Infortuni sul lavoro, sempre più difficile ottenere dall'Inail un risarcimento La denuncia di un medico cremonese
Sempre più numerosi i lavoratori che non si vedono riconoscere un risarcimento in seguito ad infortunio sul lavoro. Questa la denuncia di un medico di base cremonese, che ha inviato una missiva a Inal, Inps e al procuratore Di Martino, segnalando la vicenda di una sua paziente, operatore socio sanitario di 56 anni, che seppur in presenza di documenti che testimoniano il suo infortunio sul lavoro, non si vede riconoscere alcun risarcimento dall’Inail. Una vicenda avvenuta “sul lavoro alla presenza di testimoni, refertato dal Pronto Soccorso, da uno specialista ortopedico di struttura pubblica e da un radiologo della medesima struttura, da uno specialista convenzionato che ha poi provveduto all’intervento chirurgico e dal medico di Medicina Generale convenzionato con il Servizio Sanitario Nazionale” scrive il medico nella sua segnalazione, raccontando che la donna, “Dopo tre mesi dall’infortunio e dal decorso clinico post operatorio, si vede chiamata dall’Inail di Cremona per trasferire la pratica di infortunio all’Inps e conseguentemente ritenere e trattare economicamente l’infortunio come malattia”.
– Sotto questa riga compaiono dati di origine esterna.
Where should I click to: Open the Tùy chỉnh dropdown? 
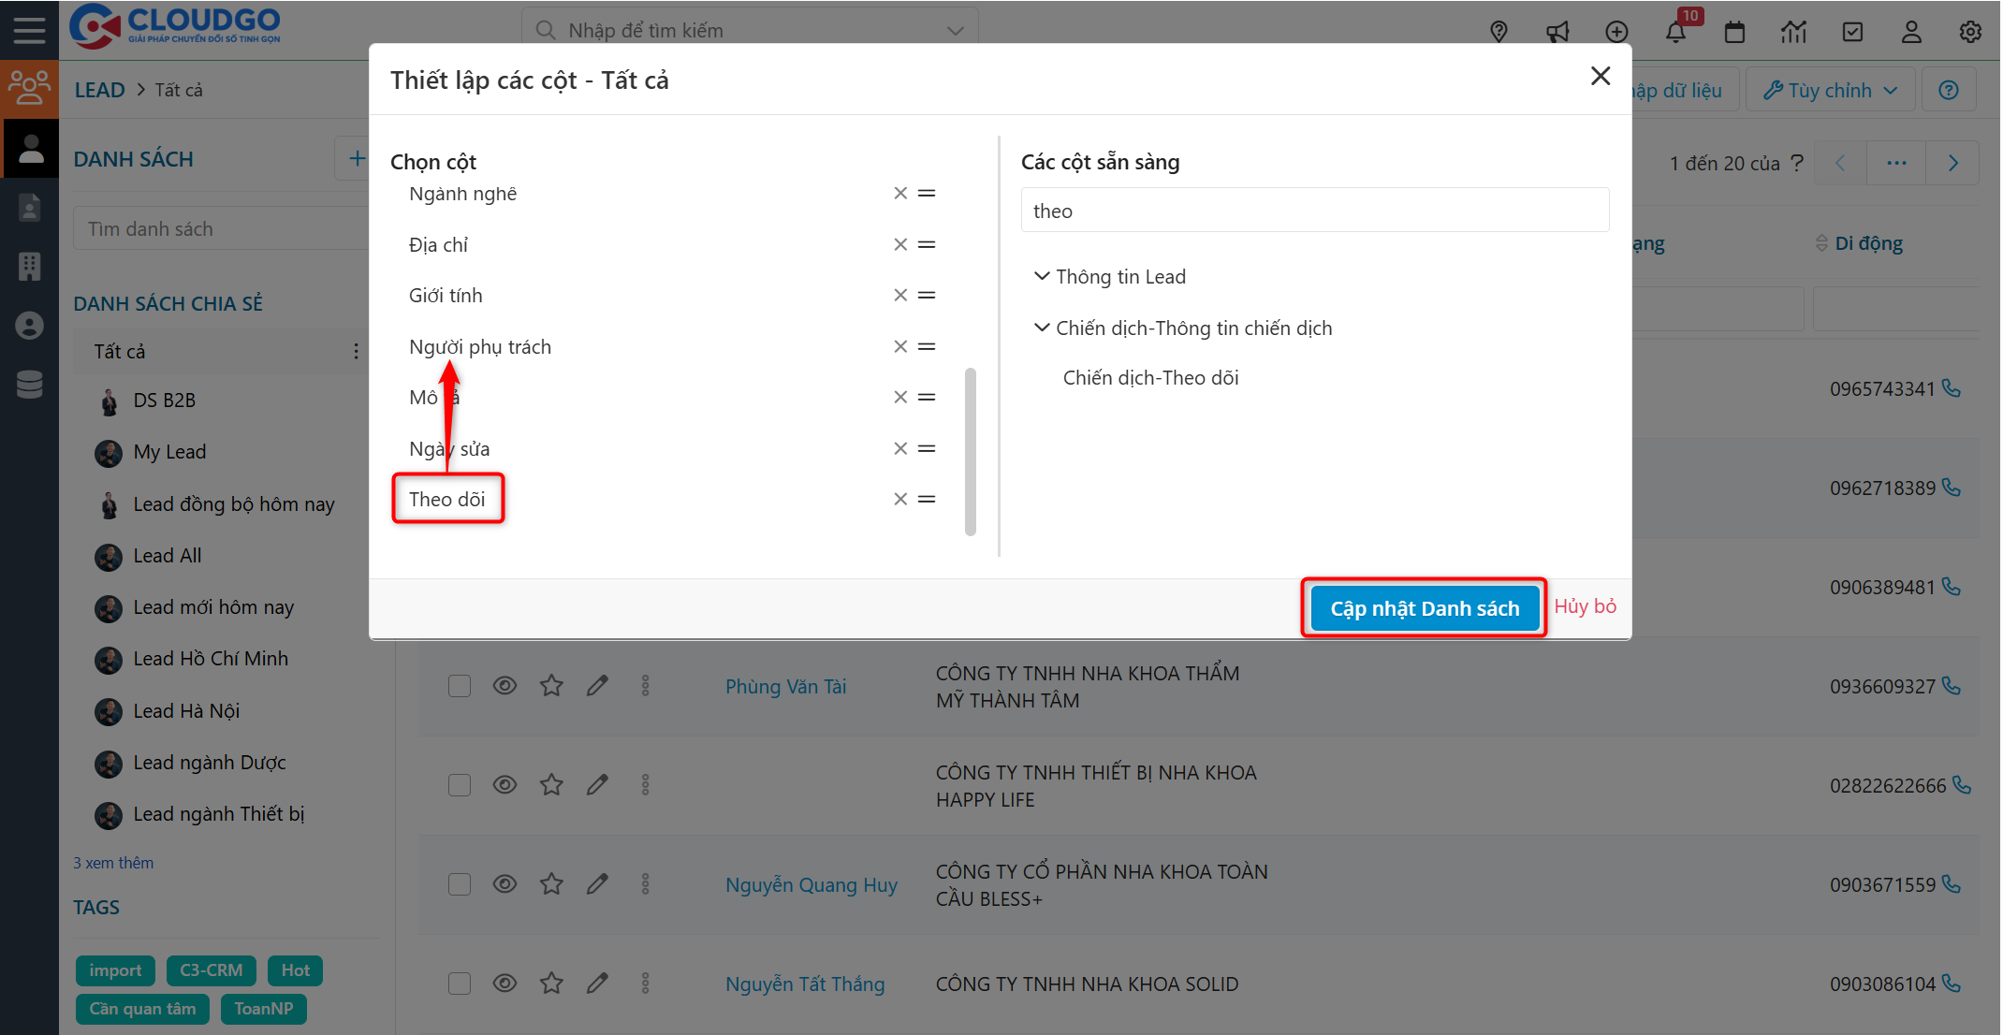coord(1829,89)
“La paziente che è la sola fonte di sostegno economico della famiglia, se non accetta questo passaggio non viene retribuita, come sta accadendo, ne dal datore di lavoro ne dall’Inail” spiega ancora il medico, che con rabbia e molta amarezza si preoccupa per una famiglia in difficoltà e “dei diritti acclarati che vengono calpestati continuamente”.
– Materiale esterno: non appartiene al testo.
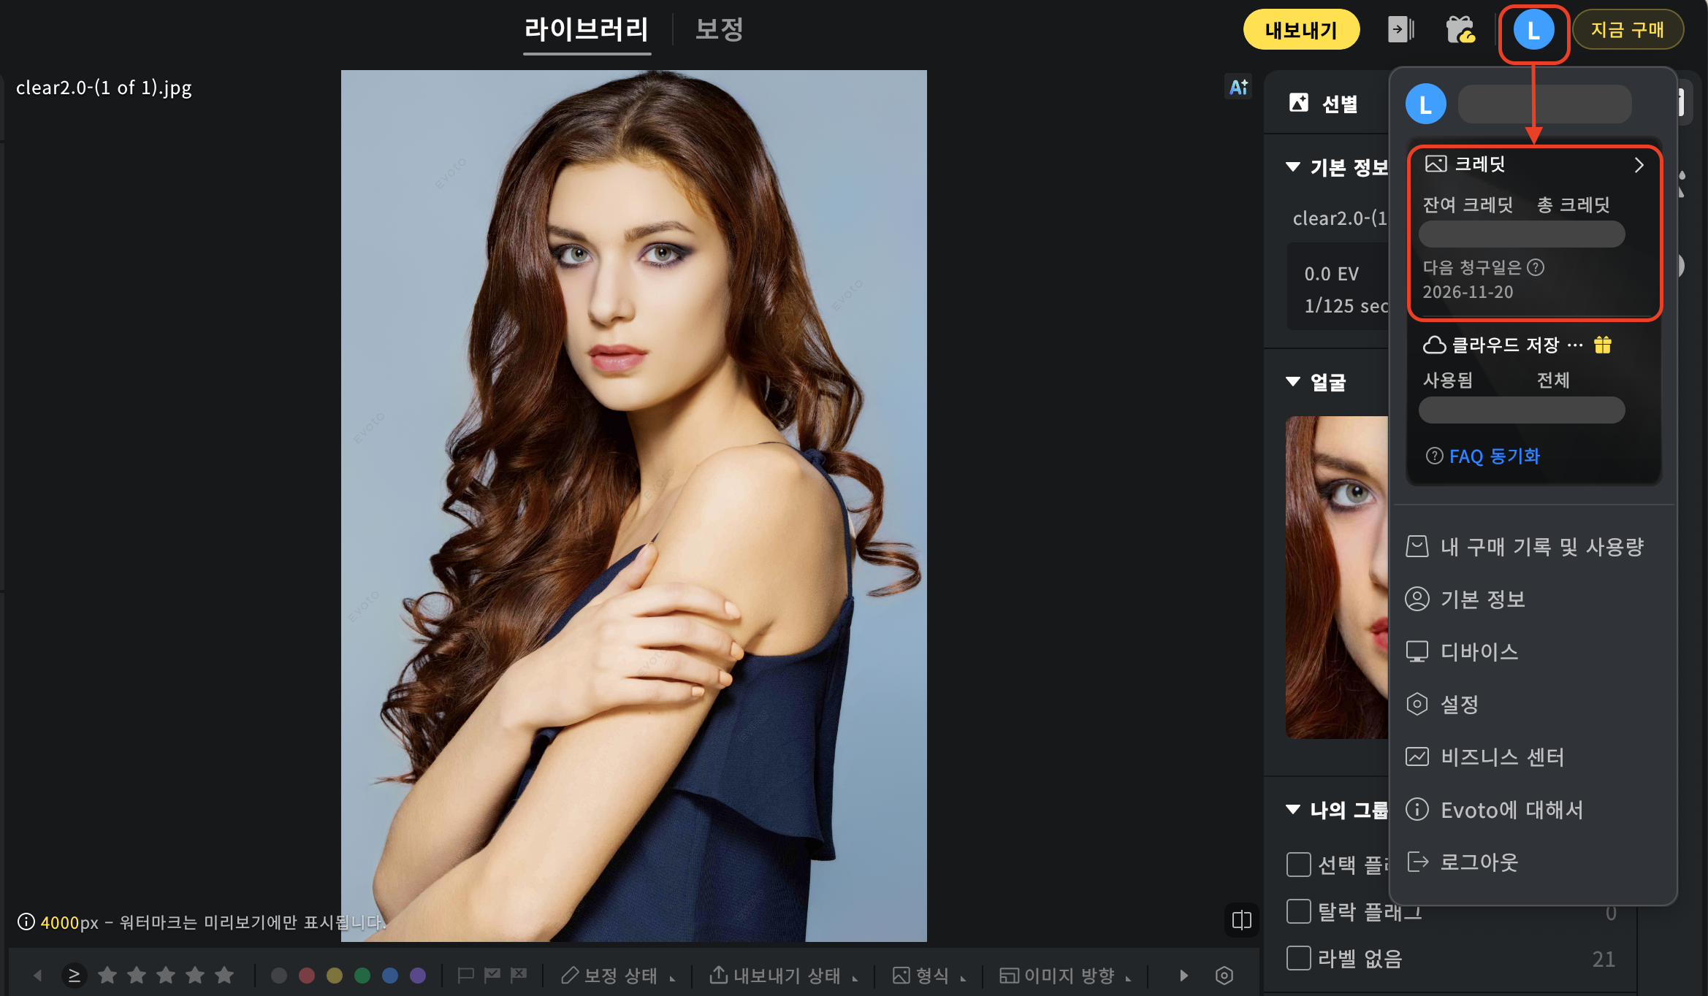The image size is (1708, 996).
Task: Open the L profile avatar menu
Action: point(1533,31)

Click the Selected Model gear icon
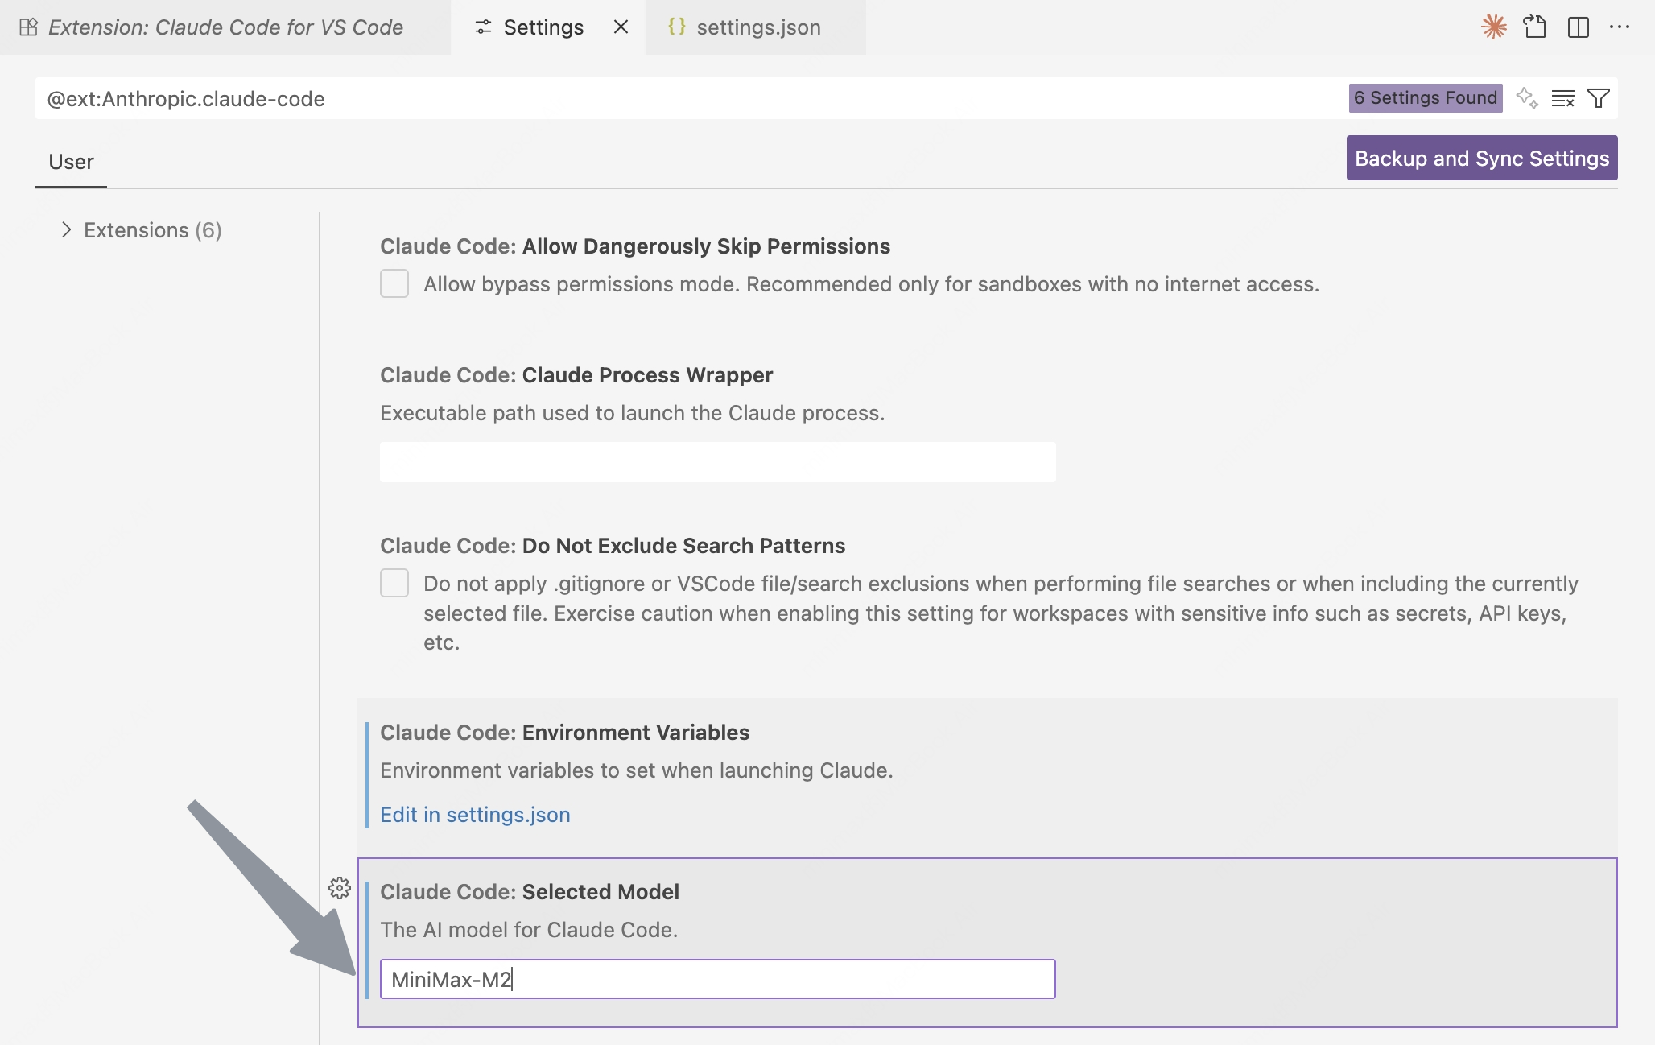(340, 888)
Anche protestare o cercar di far valere i propri diritti non è facile, come spiega ancora il medico. I passaggi possibili sono: collegiale medica Inail patronato (si vince al 1% e si perde al 99%); causa contro l’Inail (giudice del Lavoro) previa documentazione che attesti che non vi era nessun precedente patologico (cosa peraltro già documentata), la dinamica del trauma (evento traumatico esterno) anch’essa già documentata, attivazione di testimoni, rilettura degli esami diagnostici, la refertazione del chirurgo operante (già acclarato nella lettera di dimissione e ricertificata su richiesta della paziente).
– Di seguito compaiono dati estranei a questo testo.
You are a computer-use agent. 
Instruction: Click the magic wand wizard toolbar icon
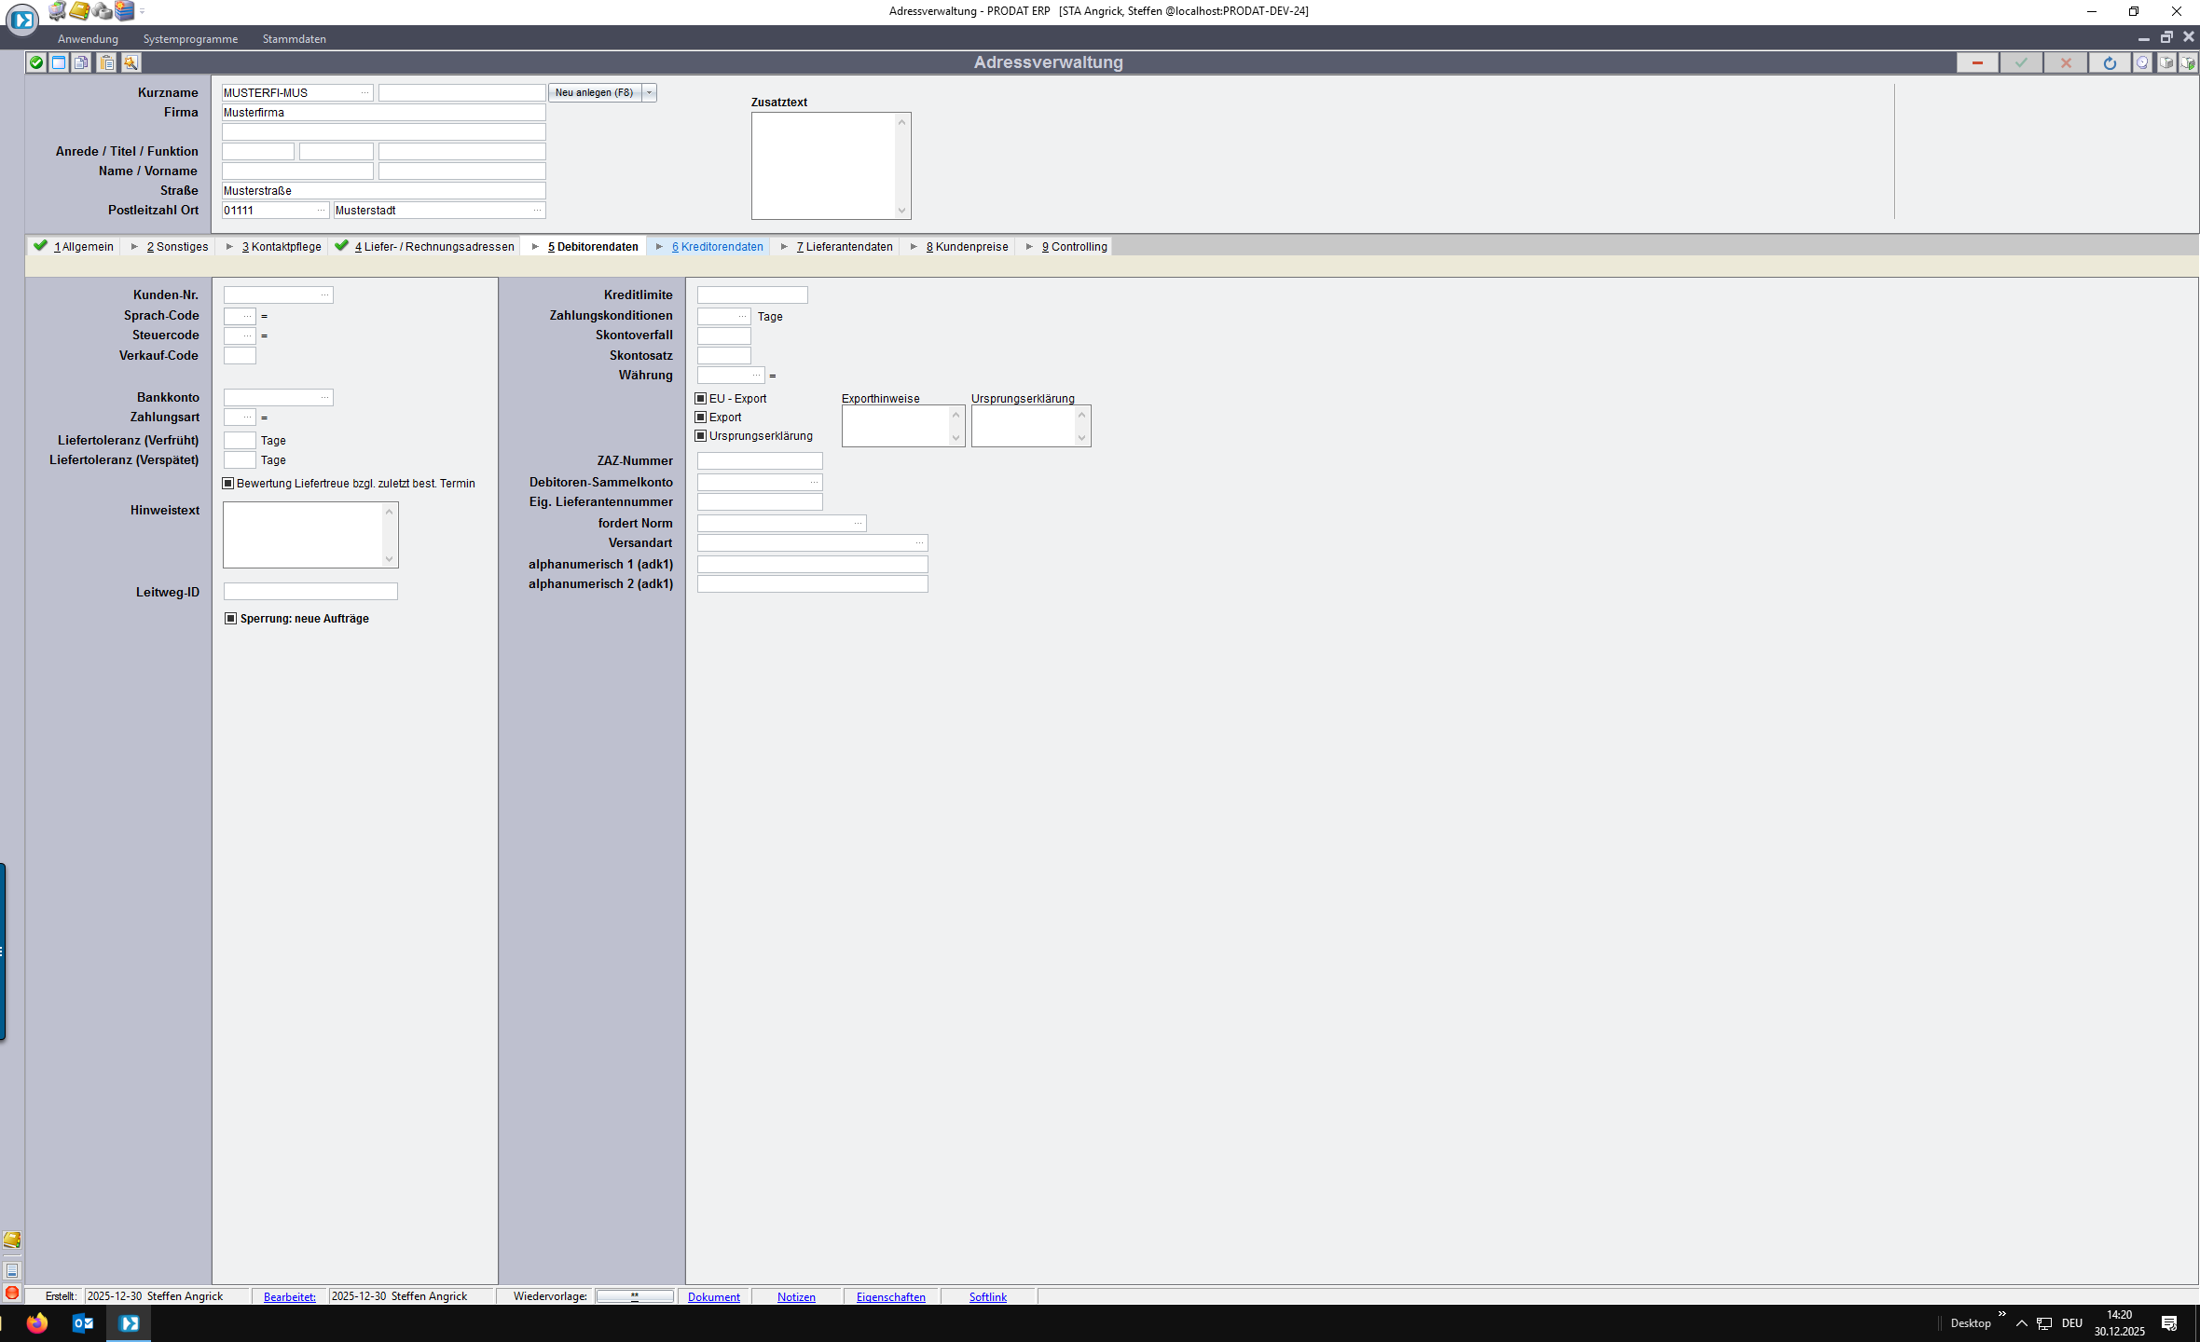[x=131, y=62]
“Mi viene naturale pensare che siamo di fronte ad una vera schifezza (l’onere della prova è a carico della “vittima”) – conclude il dottore -. Penso, da professionista, che forse sia utile a questo punto ripensare alla funzione dell’Inail e considerare un probabile miglior utilizzo delle risorse economiche e personali di tutta la comunità”.